I haven't been there in almost 20 years but I can recommend some places.

Since you are all making the effort to go there, don't forget to sightsee!

You gotta check out the electronics! Way more advanced than the US and some items, you'll never see here.
Go to akihabara, the electronics meccha of Japan and perhaps the only place you can haggle. If you can't, check out Yodobashi Camera or Bic(or Big) Camera - their version of Best Buy.

Cool toy store in the Ginza district is Hakuinkan - 5 floors of all toys!

Shinjiku is the red light district if you are into that....

Shibuya is a hip town near Shinjiku and has trendy stores and eats.
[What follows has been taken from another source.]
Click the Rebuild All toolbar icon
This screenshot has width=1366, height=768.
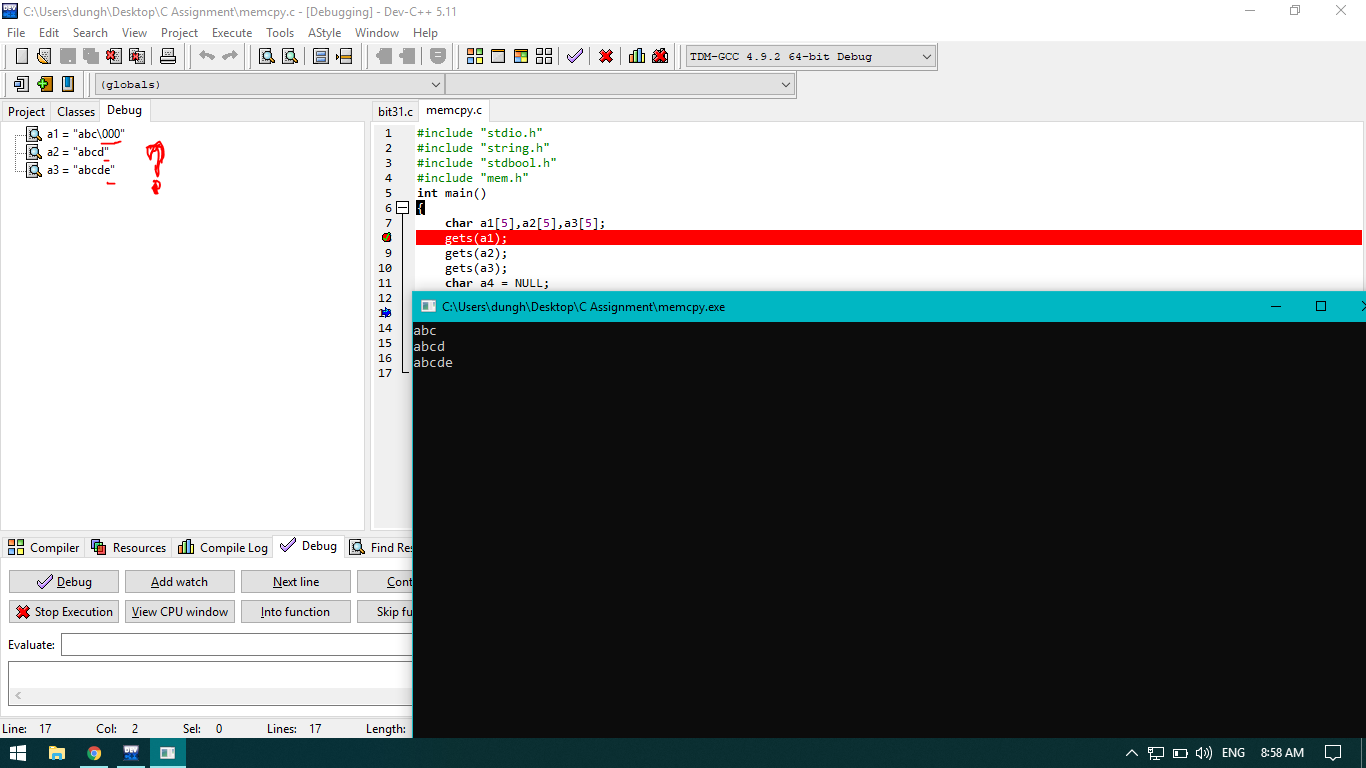point(543,56)
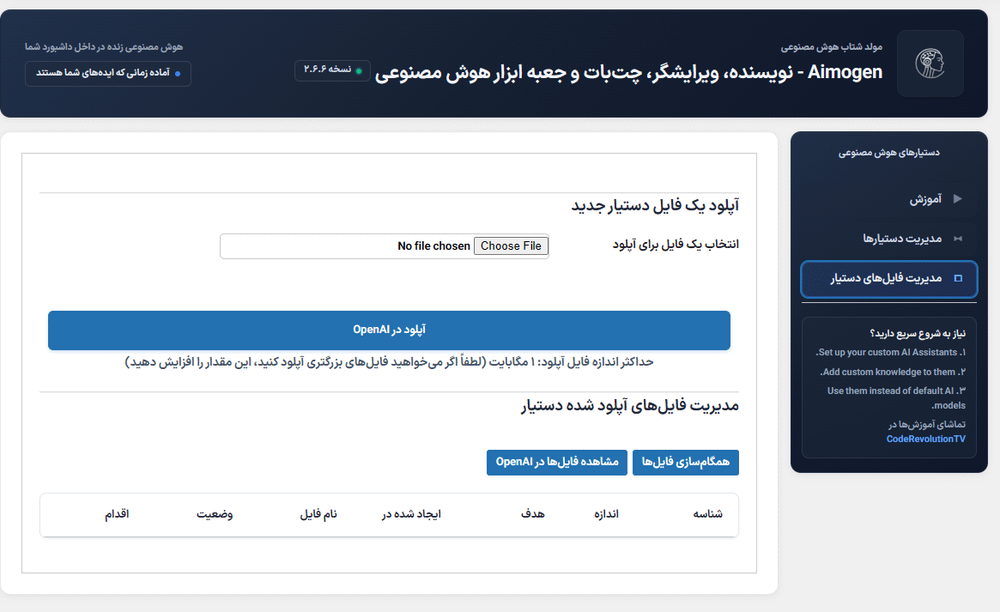Open the آموزش sidebar entry

928,198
Harajuku, like the Gwen Stefani song is a cool place to see young Japanese teens garage bands rock out on weekends.

Roppongi has the famous Hard Rock Cafe tokyo and has just as many tourists as locals. Practically, everyone speaks English their.

Prepare to eat a $5-6 big mac as they have all the chains - McD's, Wendy's, KFC, Dunkin Donuts. For the adventurous, try Japanese fast food places Lotteria (actually a Korean candy company but makes fast food) and Mos burger (get a burger sandwiched between two rice ball patties instead of bread).

Like Noodles - Get the Ramen! my favorite. Chinese style noodles with a Japanese twist!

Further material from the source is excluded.